Sont bien rares ceux qui connaissent ou ont entendu parler des cayaus d'à Maillard. Et pourtant, ces cayaux (« pierres » ont eu, au temps passé, leur petite histoire).
D'abord, présentons les personnages : Alphonse MARTIN, né à Presles en 1847, fils de Augustin et de Rosalie MORAUX. Il épousa Pauline LEGRAND, originaire de Velaine. Le ménage habitera toute sa vie dans la deuxième maison, après avoir passé le pont de la Biesme, à la Rue de la Rochelle. Il décédera presque centenaire, son épouse étant morte, avant 1935, sans postérité.
Pour l'époque, c'était un personnage déjà d'importance, ayant en biens propres plus d'un hectare de terre en 1860.
Il avait cependant dans la maison faisant face à son habitation un atelier avec des établis et des outils de menuisier. Un ancêtre ou lui avait-ils exercé ce métier ?
Cela représentait une petite fortune, augmentée de son cheptel, pas bien important, mais tout de même, deux vaches, un bœuf, un petit cheval, quelques cochons et volailles et des moutons.

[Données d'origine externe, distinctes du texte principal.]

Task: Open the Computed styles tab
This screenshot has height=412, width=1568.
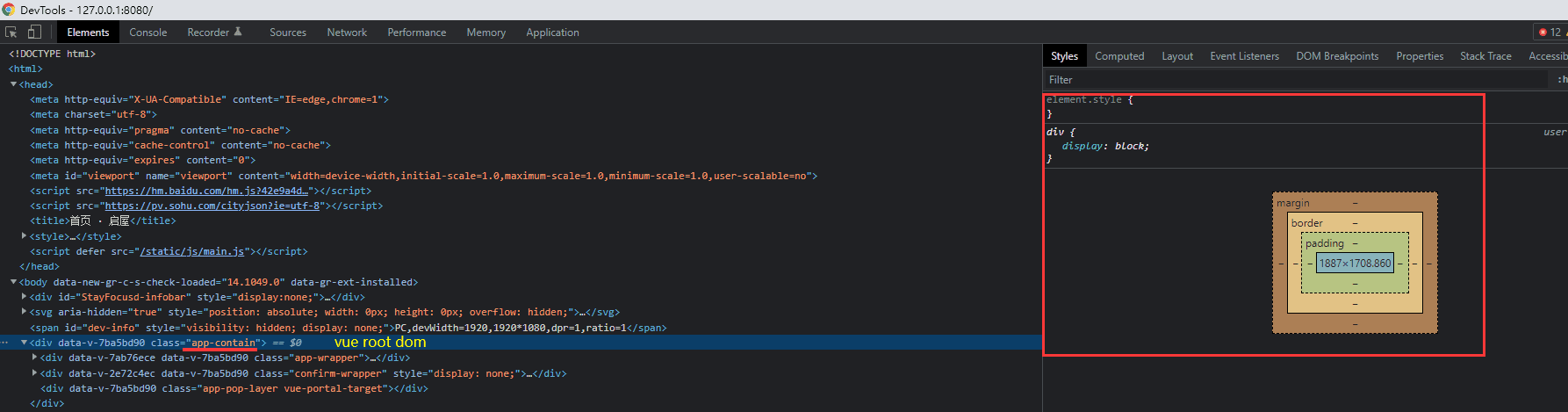Action: (x=1119, y=56)
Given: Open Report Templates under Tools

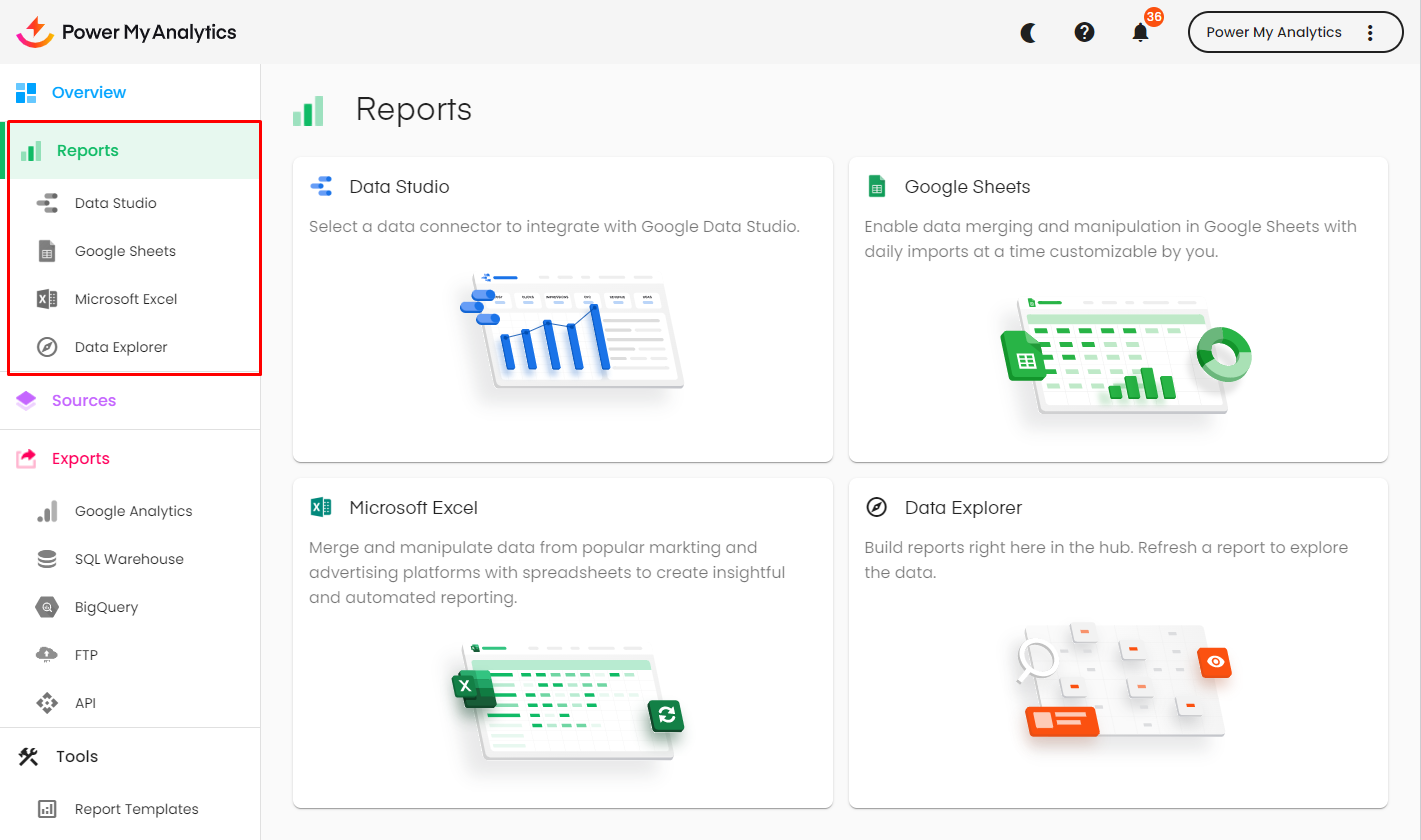Looking at the screenshot, I should coord(136,809).
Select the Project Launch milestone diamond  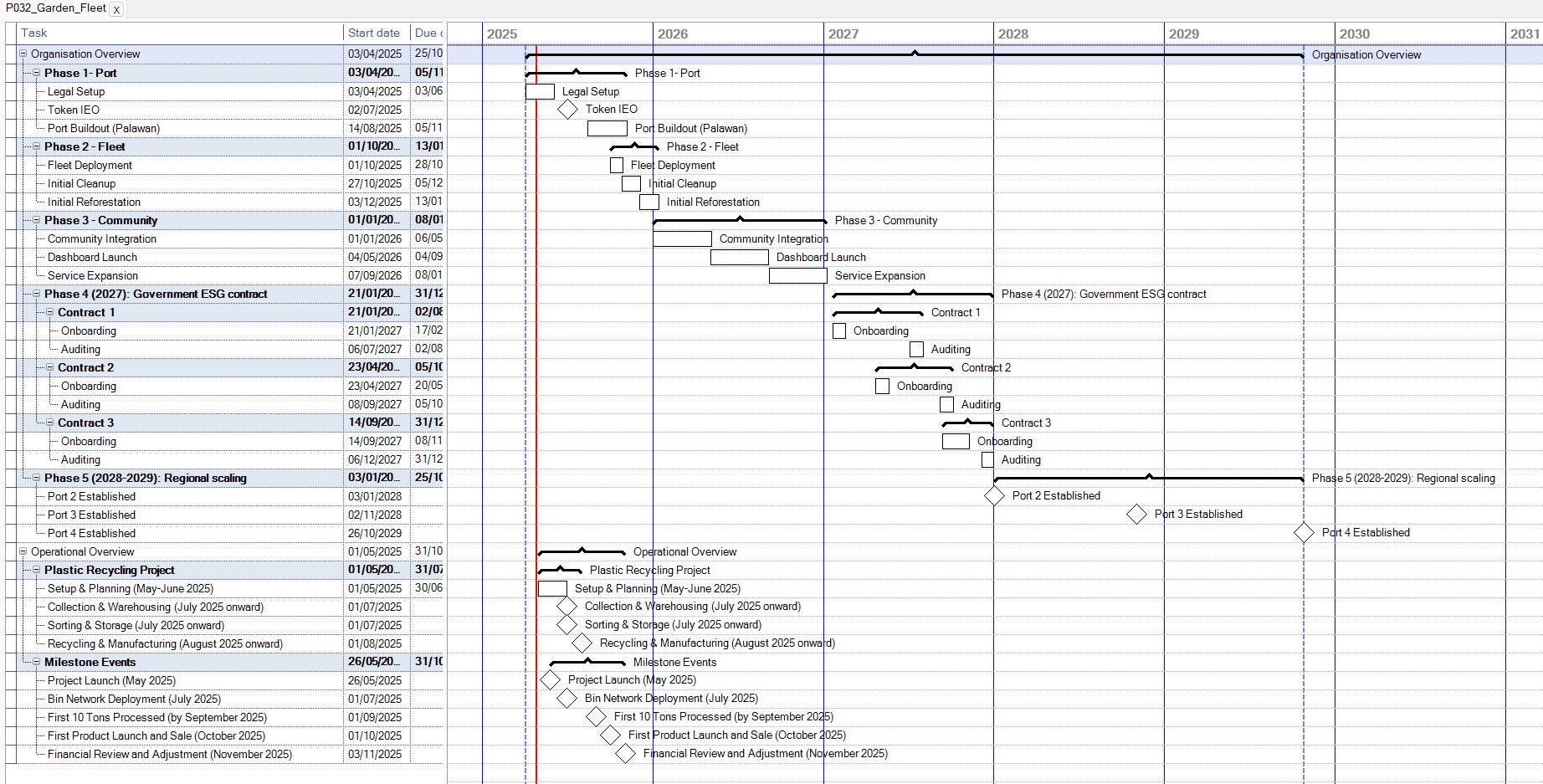[x=550, y=680]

Étant issu de familles de cultivateurs, Alphonse MARTIN se dirigea vers la culture en exploitant ses terres.
Au temps jadis, le surnom était une chose coutumière et rares étaient ceux qui n'étaient pas spotés (surnommés de sobriquets).Or, Alphonse, lui, fut bien servi, car il fut pourvu de trois surnoms que nous tenterons d'expliquer.
D'abord, la population qui ne l'aimait guère le surnomma Fonse dou pwèl (poil), ce qui indique déjà beaucoup de choses, car un « homme vite au poil » est vif, méchant, batailleur, enfin réunissant toutes les qualités pour avoir des ennuis avec ses semblables.

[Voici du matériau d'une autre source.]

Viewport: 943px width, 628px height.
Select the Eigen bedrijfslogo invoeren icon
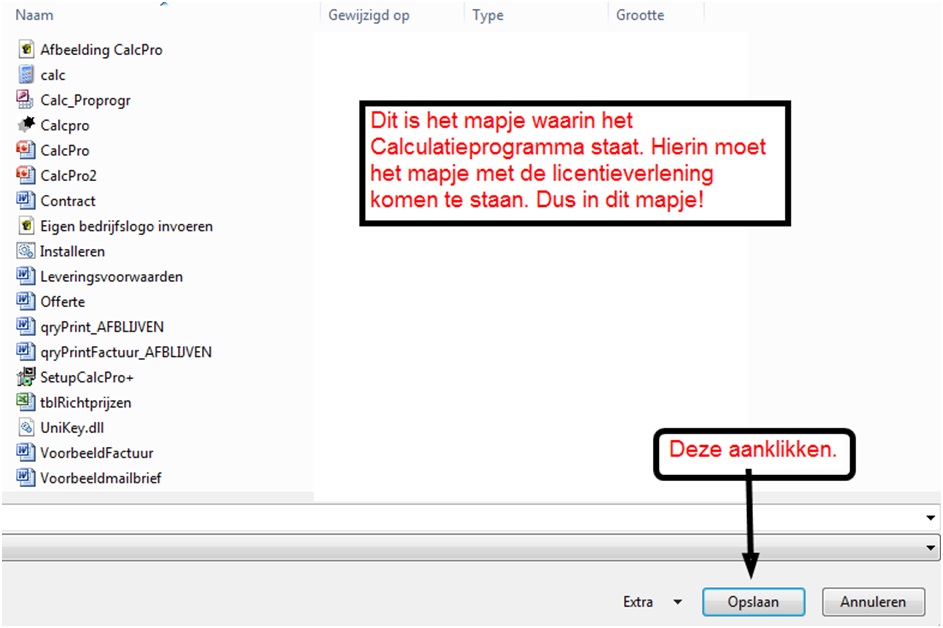26,226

Sa malheureuse épouse a souffert durant toute son existence, car son mari la battait tous les jours. Elle s'en plaignait bien un peu mais laissait son conjoint se complaire dans sa méchanceté.
De son surnom Maillard, les anciens Preslois n'ont pu m'en donner la raison et je n'ai rien trouvé de valable, sinon que « Mail » = maillet, le péjoratif – Maillard = l'homme au Maillet ou nom de personne germanique « Magillard » – indique mag = force et hard = dur, et caractériserait l'intéressé dans son comportement.

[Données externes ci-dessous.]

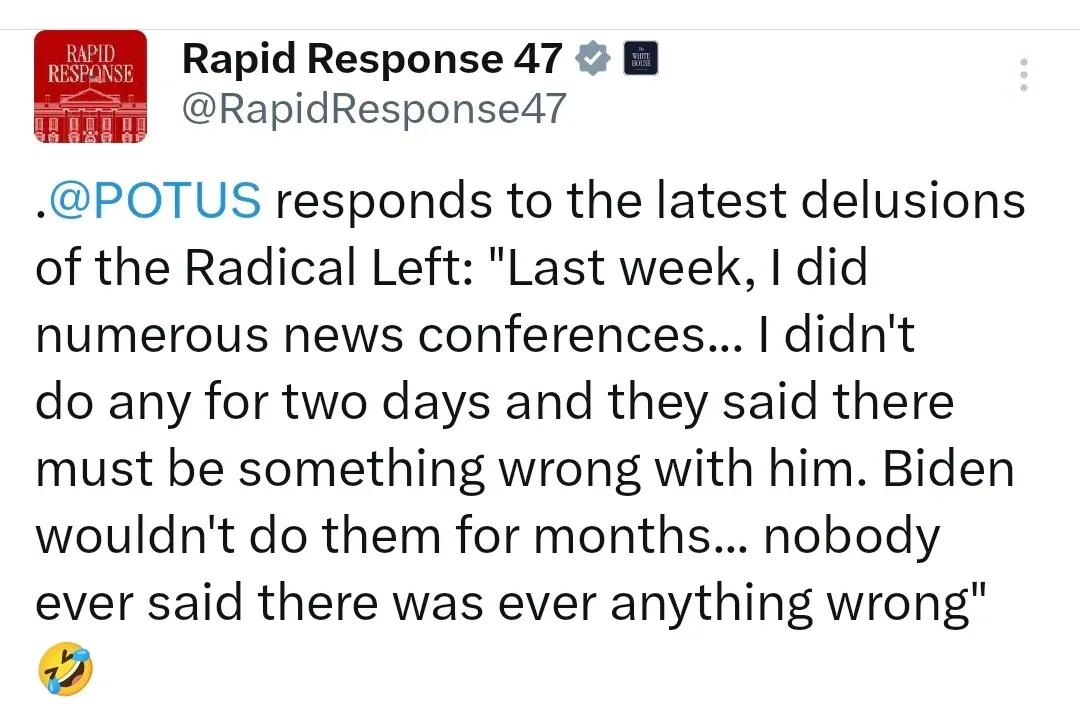Screen dimensions: 1080x720
Task: Click the rolling-on-floor laughing emoji
Action: click(65, 668)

De son surnom Tchiolbou notre hypothèse est celle-ci : le surnom doit avoir été déformé et devrait se comprendre comme tchi l'boû ce qui laisserait supposer que Fonse dou pwèl avait l'habitude de dire cette expression quand son bœuf était à l'arrêt, incitant sa bête à faire un besoin naturel, comme certains laboureurs arrêtaient leur attelage et sifflaient pour faire uriner leurs chevaux.
Mais arrivons-en aus cayaux d'à Maillard. Comme Alphonse MARTIN était propriétaire et cultivateur, la plus grosse partie de ses terres se situait sur la partie supérieure de la colline des Vieux-Sarts. En ce temps-là, la montée était rude, le roc affleurait à la surface du chemin tortueux et mal tracé et rendait la circulation pénible pour celui qui devait se rendre dans cette partie des Vieux-Sarts.
Or, aussi en ce temps-là, la carrière de Presles, du lieudit les Roches – on peut encore en voir des restes dans la rue des Taillandiers – était en activité.
Alphonse Martin avait trouvé que quelques grosses pierres feraient son affaire.
C'est ainsi que, montant à ses cultures des Vieux-Sarts, il transporta des roches sur son char, les déposant le long du chemin. Après un certain temps, il en a suffisamment monté pour jalonner régulièrement les deux côtés de cette voie de circulation. On est en droit de se demander à quoi pouvaient servir ces pierres ?
La réponse est simple, les pierres servaient d'araywè, arrêt, à son attelage, en les disposant à l'avant ou à l'arrière de la roue de son char. Cela permettait à son cheval ou à son bœuf de souffler un peu et à lui-même de se reposer un court instant. Et c'est pour cette raison que des pierres de la carrière furent baptisées « lès cayaus d'à Maillard ».
Mais notre histoire n'est pas pour autant finie.
En ce temps-là, les gamins espiègles et audacieux du village n'avaient pour s'amuser que des promenades et des flâneries, mis à part le jeu de balle ou d 'autres plaisirs enfantins.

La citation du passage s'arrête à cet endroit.